Columbia Valley Rockies season comes to a close

Rockies season comes to a close after loosing four straight to Creston Valley Thunder Cats

What a season it’s been for the Columbia Valley Rockies, who are ending their year after the first round of playoffs.

The Rockies were defeated in four straight games by the Creston Valley Thunder Cats with the final scores being 5-1, 7-2, 7-4, and 5-3. According to the Rockies head coach Wade Dubielewicz, the scores aren’t reflective of how the team played. He added they could have won games three and four.

“For the most part, I’m extremely proud of this group. The four-nothing sweep is nothing indicative of how it went,” said Dubielewicz.

As an opponent, the Creston Valley Thunder Cats were a highly offensive team with an extremely strong goaltender, which made the difference in this series.

“In game one, we came out really strong, ready to go, had a high tempo to everything we’ve been doing on the ice. I’d say we out-chanced Creston, but their goalie Brock Lafebevre played extremely well through games one through four,” said Dubielewicz.

During game two, the Rockies were riddled by penalties; the team fought to make opportunities, but were unable to pull ahead.

“I think we were a little bit flat; we didn’t have the same energy that we did in game one. In my opinion, we had some average officiating that played a big part in the game,” said Dubielewicz.

During games one and two, Rockies forward Braydon Barker was Dubielewicz’s stand-out player of the matches.

“Braydon Barker up front demanded a lot of attention from the other team and he fought through it, created a lot of offensive opportunity,” he said.

The first two games were in Creston and for the final two games, the Rockies were back home in the Eddie Mountain Memorial Arena with the coaching staff deciding to make a few changes to the lineup for the home games.

“We moved some pieces around, I changed the lines a little bit to try to create, I don’t know, I guess a little more physicality up front. A little simpler plan defensively and, to be honest, it really did work,” said Dubielewicz.

For Dubielewicz, the Rockies outplayed the Creston Valley Thunder Cats in game three, but the game came down to strong goaltending from Creston’s Brock Lafebevre. Game four, the Rockies were down by three but came back to score two back-to-back goals in the second.
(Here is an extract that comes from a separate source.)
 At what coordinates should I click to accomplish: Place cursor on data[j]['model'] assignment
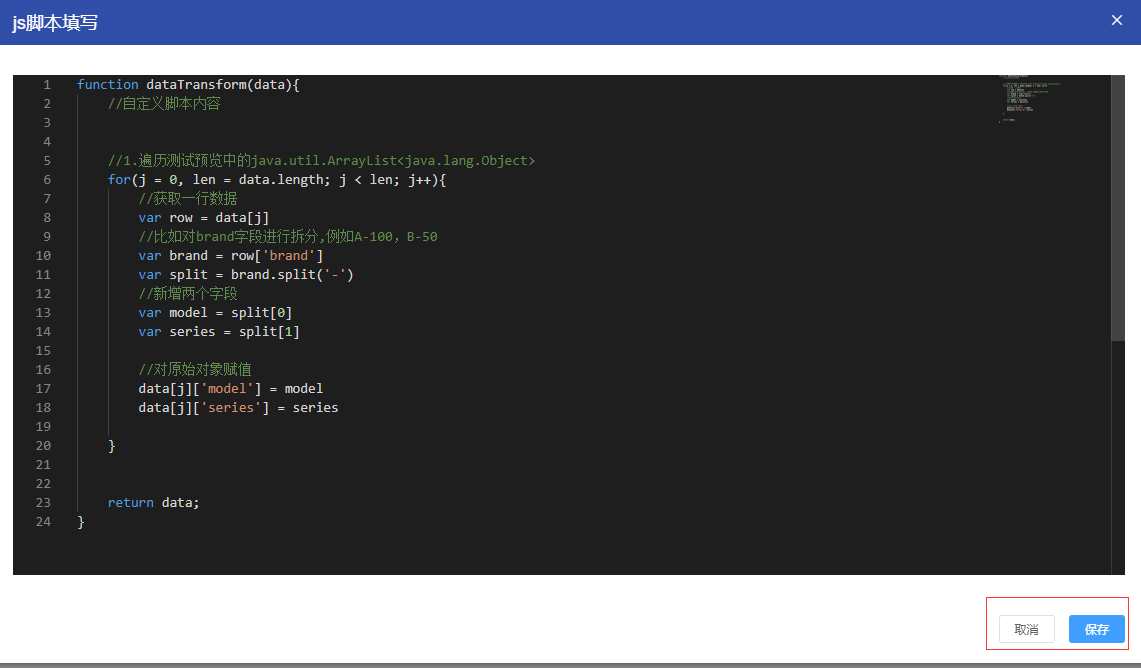(230, 389)
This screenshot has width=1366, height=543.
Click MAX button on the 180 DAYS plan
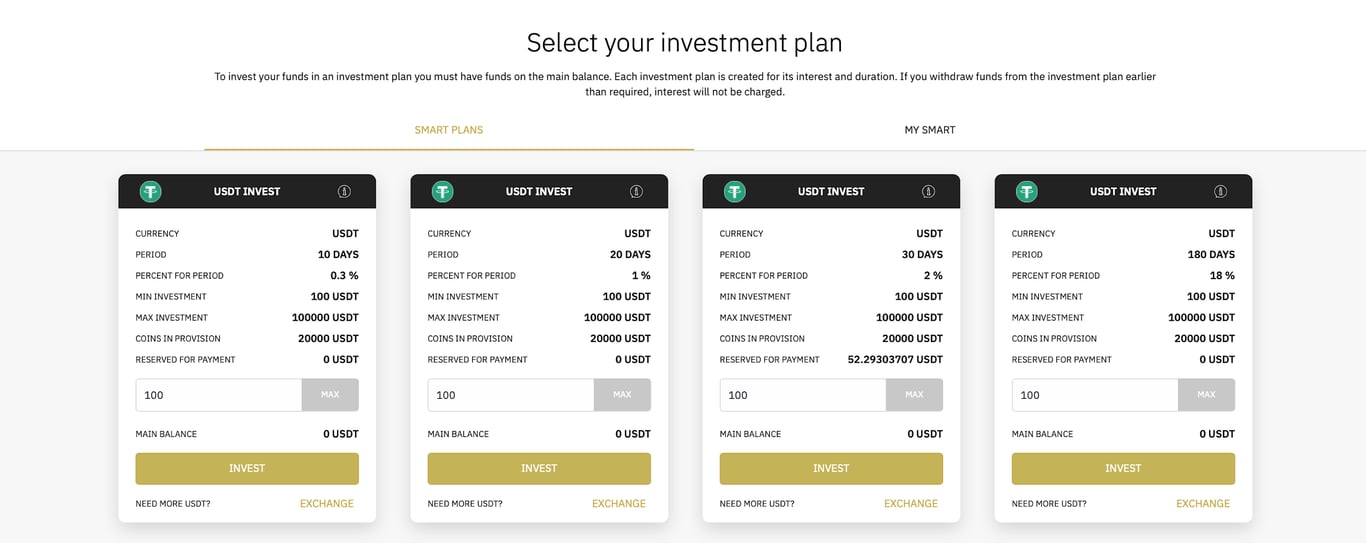(x=1206, y=395)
The first goal scored by Cooper Krauss with 46 seconds left; and, with nine seconds left in the period, Ryan Skytt scored the second.

“They’re very emotionally sensitive, positive or negatively. So when we were able to get that goal and then get another quick one, we came in here and we were in the game and these kids were going to give everything they had to try to win game four to push to force game five,” said Dubielewicz. “Put it this way, a little bit of a spark can turn into a bonfire for us.”
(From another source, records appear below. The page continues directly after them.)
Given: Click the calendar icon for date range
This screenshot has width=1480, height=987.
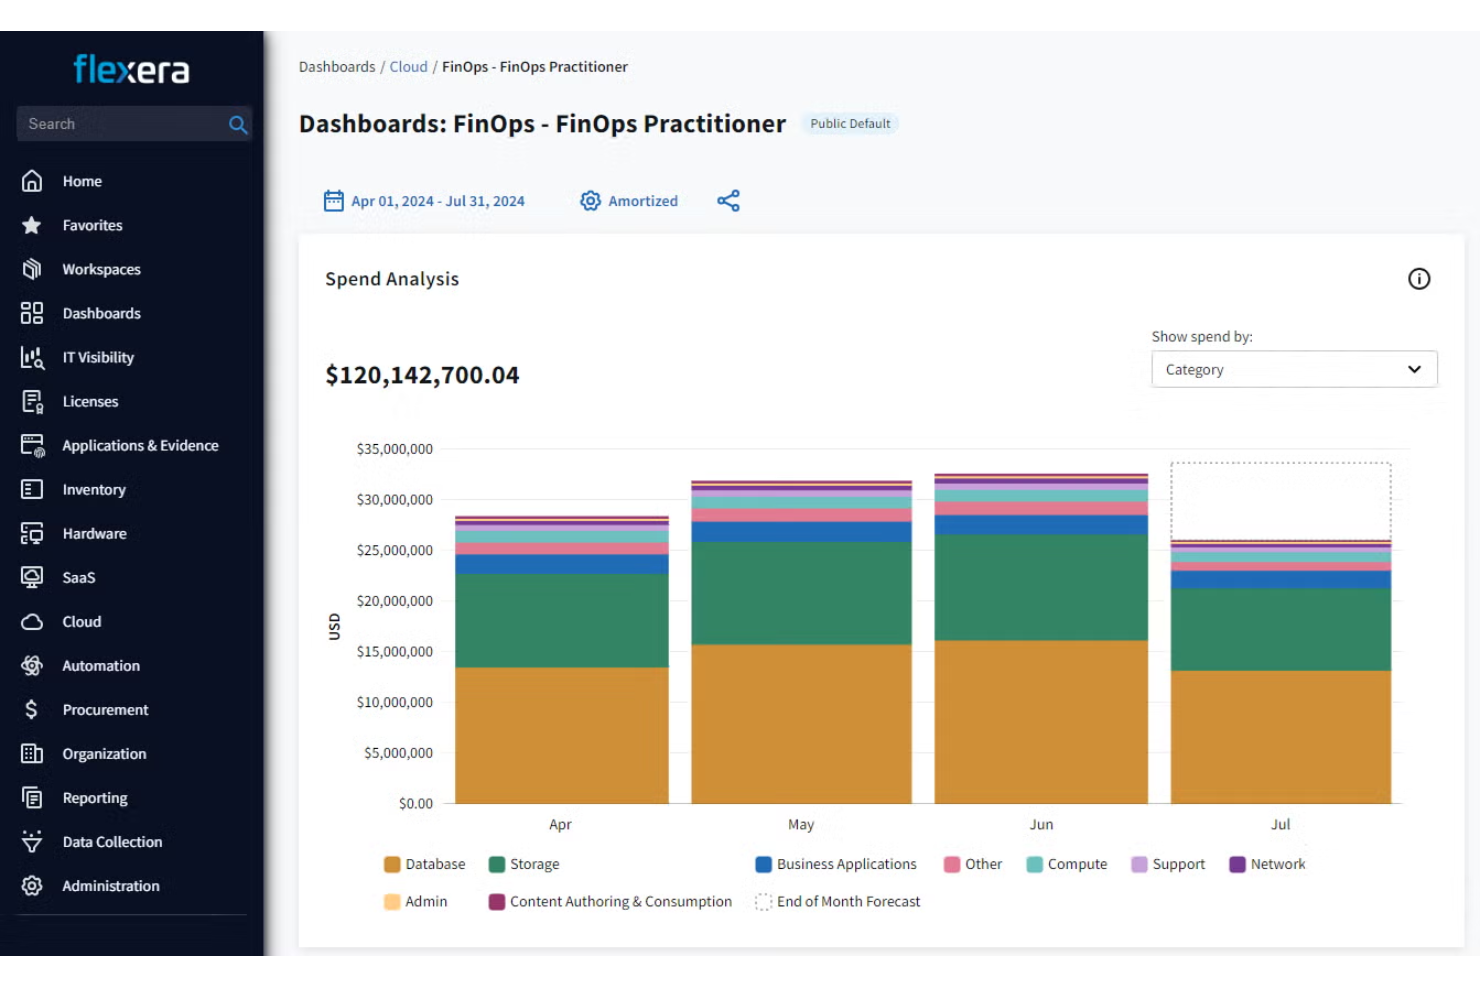Looking at the screenshot, I should pyautogui.click(x=333, y=201).
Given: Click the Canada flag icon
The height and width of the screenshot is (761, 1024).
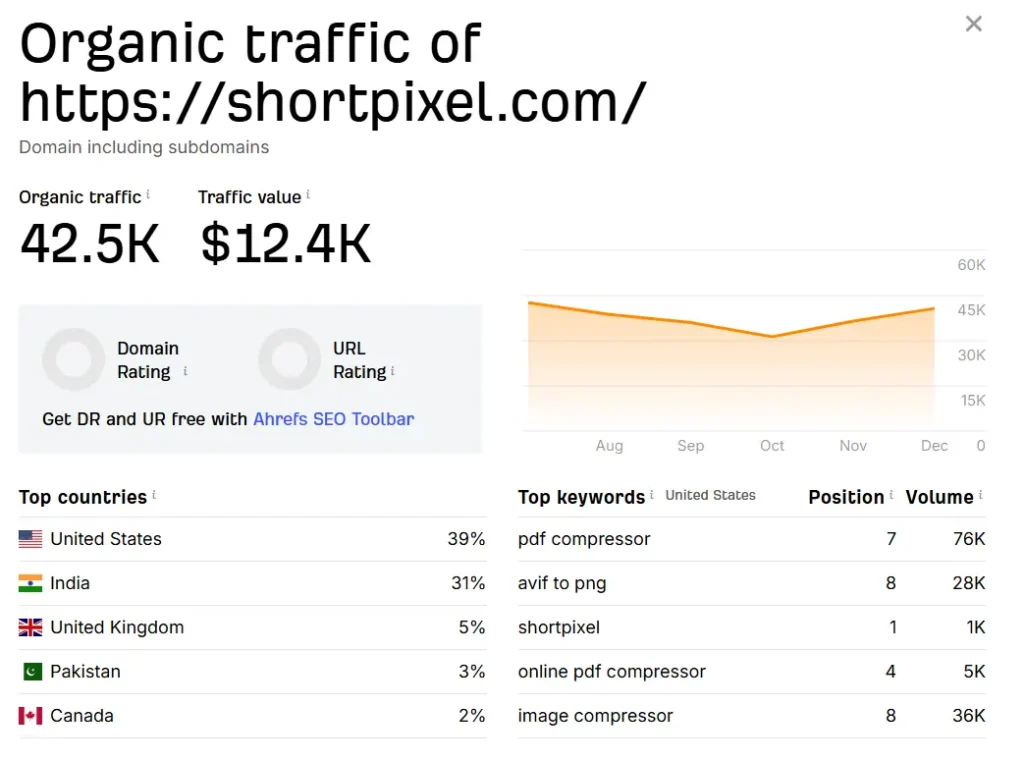Looking at the screenshot, I should pos(31,716).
The team came out strong in the third with Kyler Shmigelsky scoring the third goal, tying up the game at 15:16. The Creston Valley Thunder Cats responded two more times, taking the fourth and final match and advancing onto the next round of playoffs. Standout athlete of the final match was Rockies forward Ryan Skytt, who was out with an upper body injury for the first three games of the playoff series.

“He came back for game four, most likely too early, he couldn’t hurt himself anymore but there was a certain level of pain that he had to deal with. He’s an extremely tough kid and actually ended up taking two big hits in one shift and I thought he was actually done for the game. He came back to the bench and begged me to keep playing him and I did and he was an impact player in the game,” said Dubielewicz.

The Rockies stuck with Ben Kelsch in net and he was credited by Dubielewicz for giving the team a chance to win. With the season ending for the Columbia Valley Rockies, the team will lose three athletes Braydon Barker, Ryan St. Jean and Peter Mathews due to them aging out of the KIJHL.

Looking ahead to next season, the team is focusing on recruiting some more speed and physicality, said Dubielewicz.